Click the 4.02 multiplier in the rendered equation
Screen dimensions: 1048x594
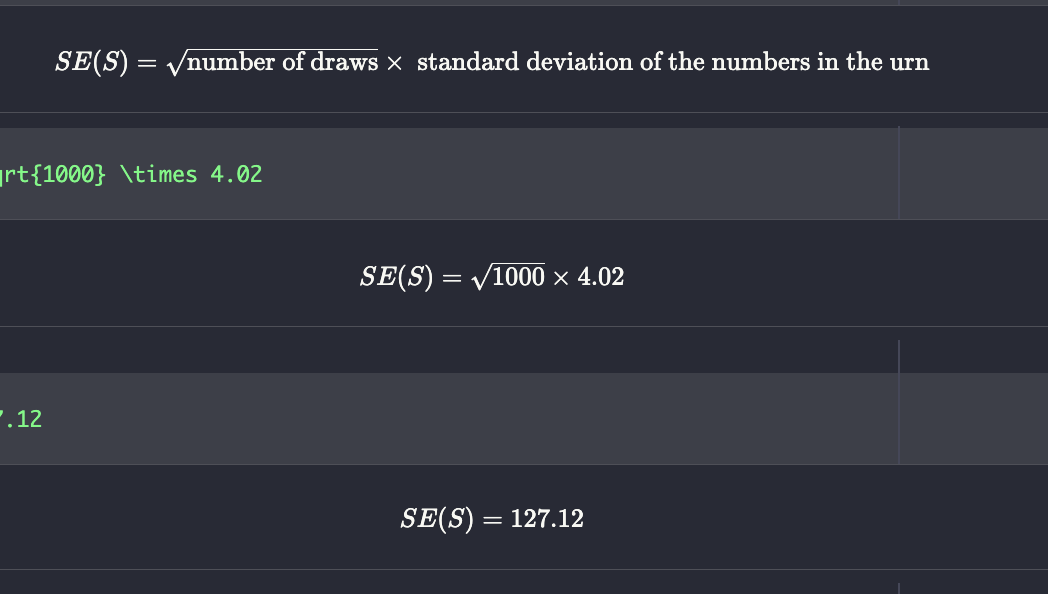tap(601, 277)
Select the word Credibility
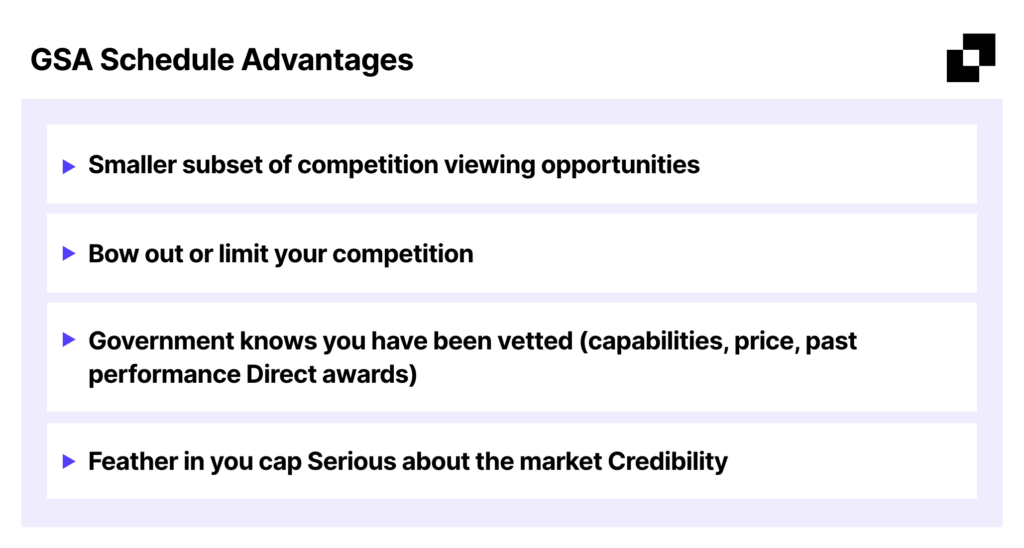 [667, 462]

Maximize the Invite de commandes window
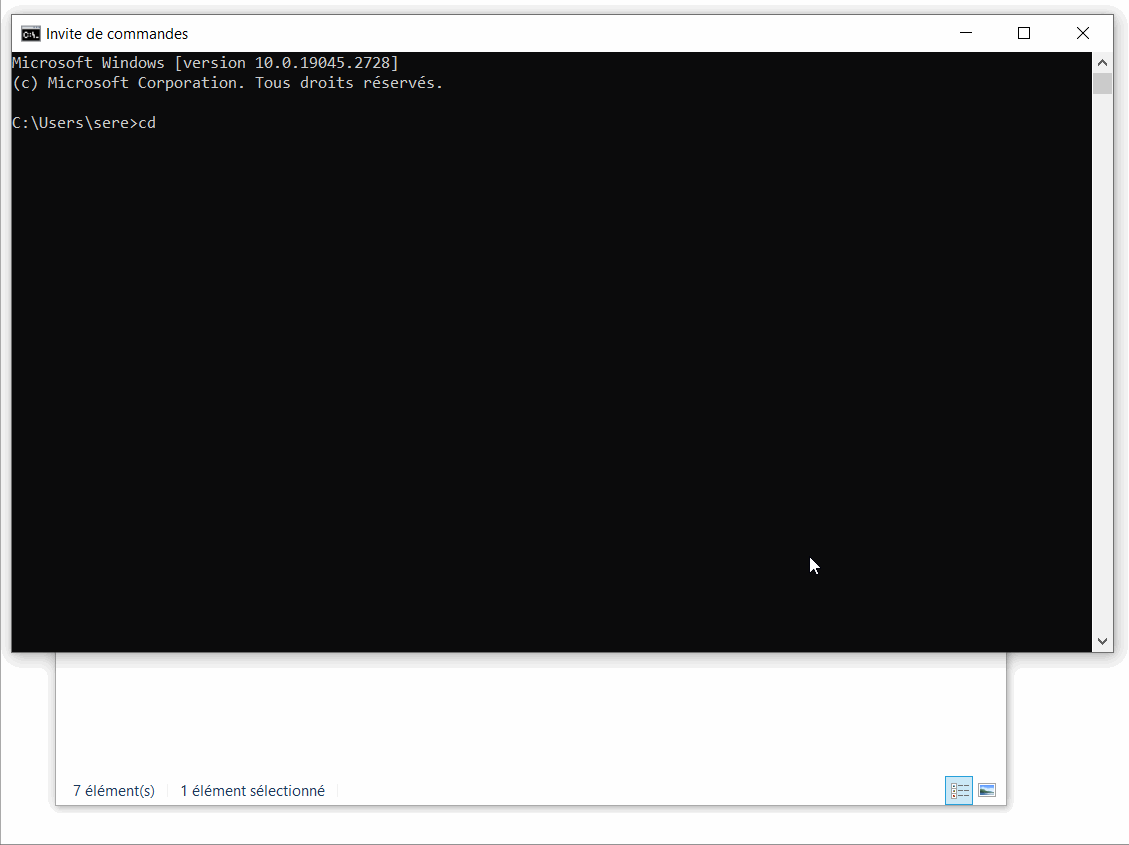coord(1023,33)
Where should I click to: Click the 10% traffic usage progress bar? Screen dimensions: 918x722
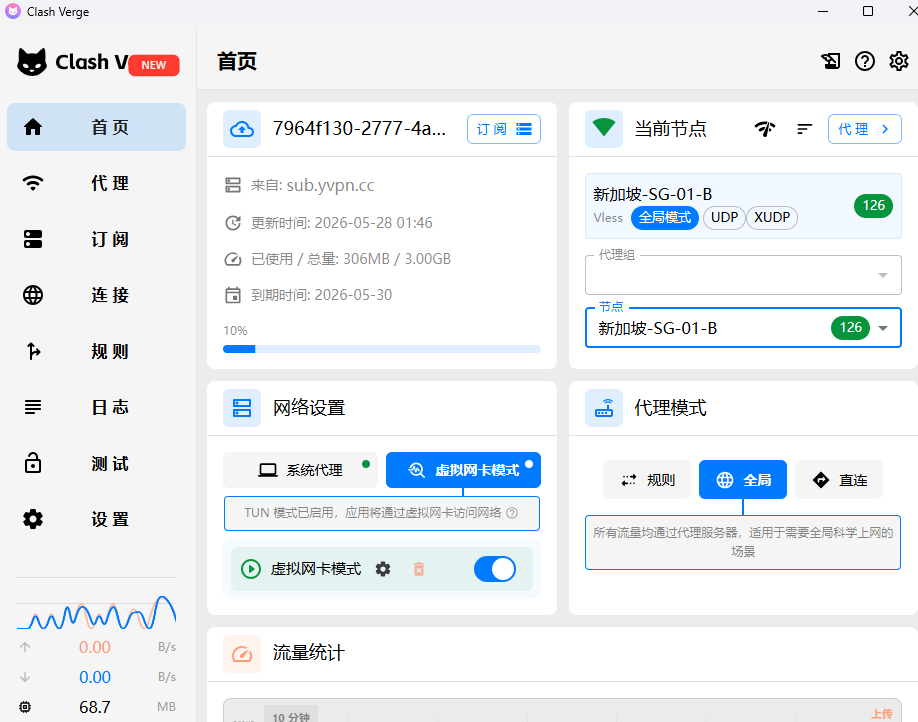382,349
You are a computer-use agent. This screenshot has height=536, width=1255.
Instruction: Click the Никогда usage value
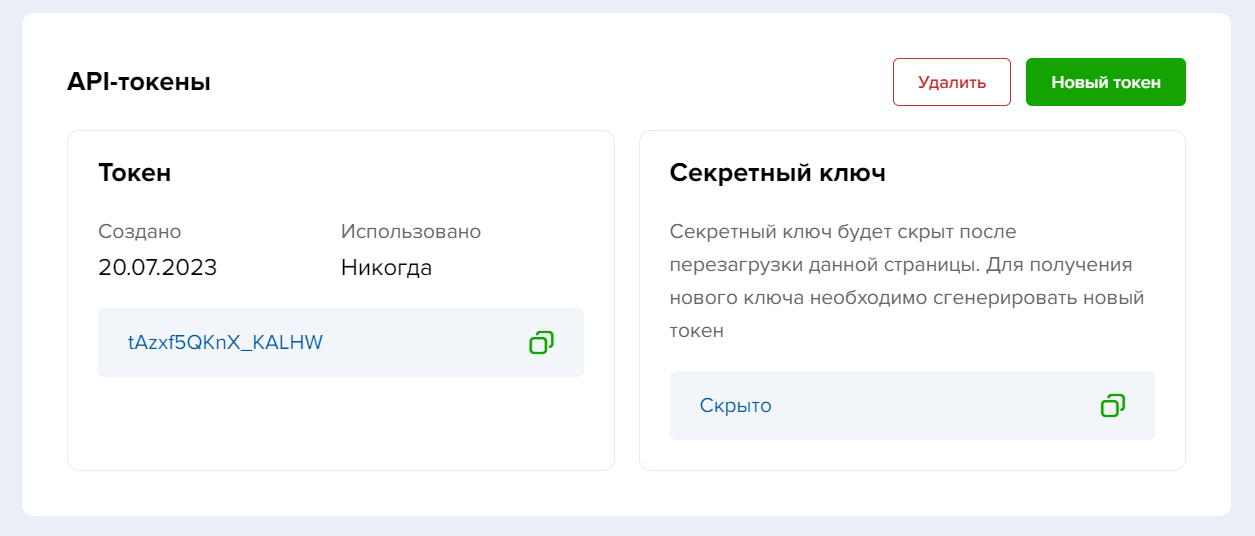click(x=387, y=268)
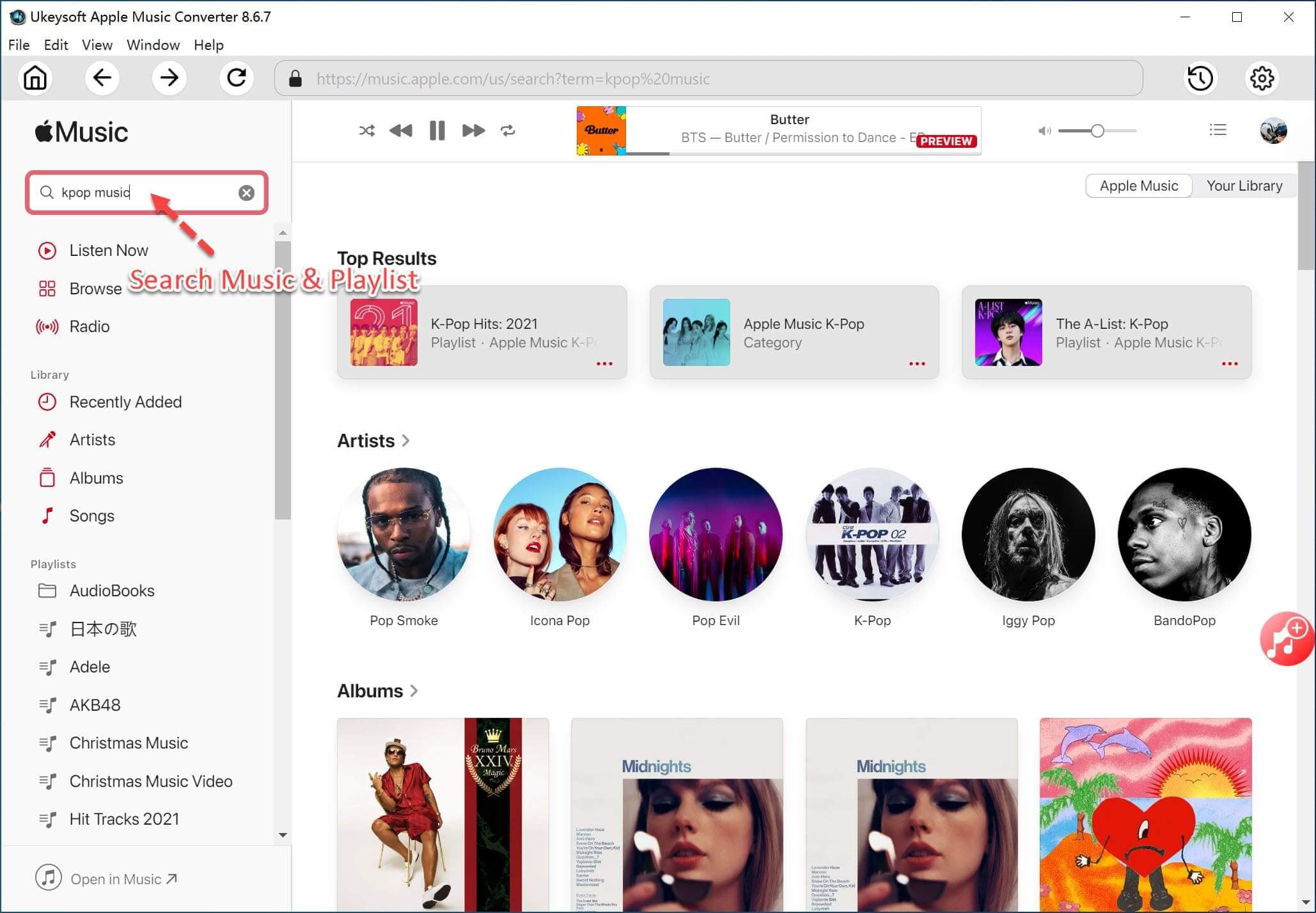1316x913 pixels.
Task: Switch to the Apple Music tab
Action: click(x=1138, y=185)
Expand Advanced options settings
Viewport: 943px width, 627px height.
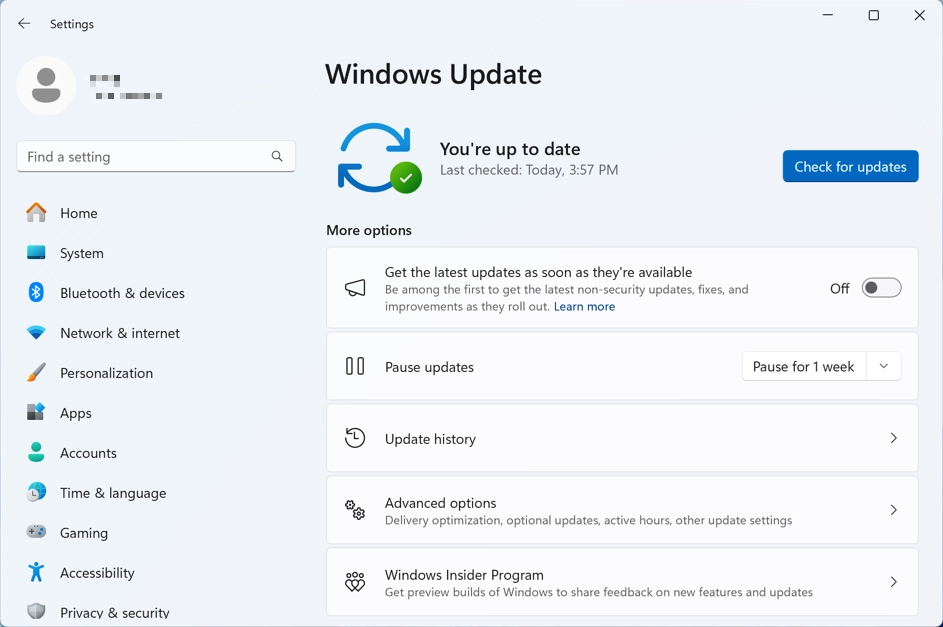[622, 510]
----
Rewrite all of the entries above, changing every "Screen dimensions" to "Display size" and keeping everything else the same. Omit the pictures.

**Full output**
Click the 4.02 multiplier in the rendered equation
Display size: 1048x594
tap(601, 277)
Select the word Credibility
 [667, 462]

Maximize the Invite de commandes window
coord(1023,33)
Where should I click to: Click the 10% traffic usage progress bar? Display size: 918x722
382,349
You are a computer-use agent. This screenshot has height=536, width=1255.
Instruction: Click the Никогда usage value
click(x=387, y=268)
1316x913 pixels.
Task: Switch to the Apple Music tab
Action: click(x=1138, y=185)
Expand Advanced options settings
Viewport: 943px width, 627px height.
[622, 510]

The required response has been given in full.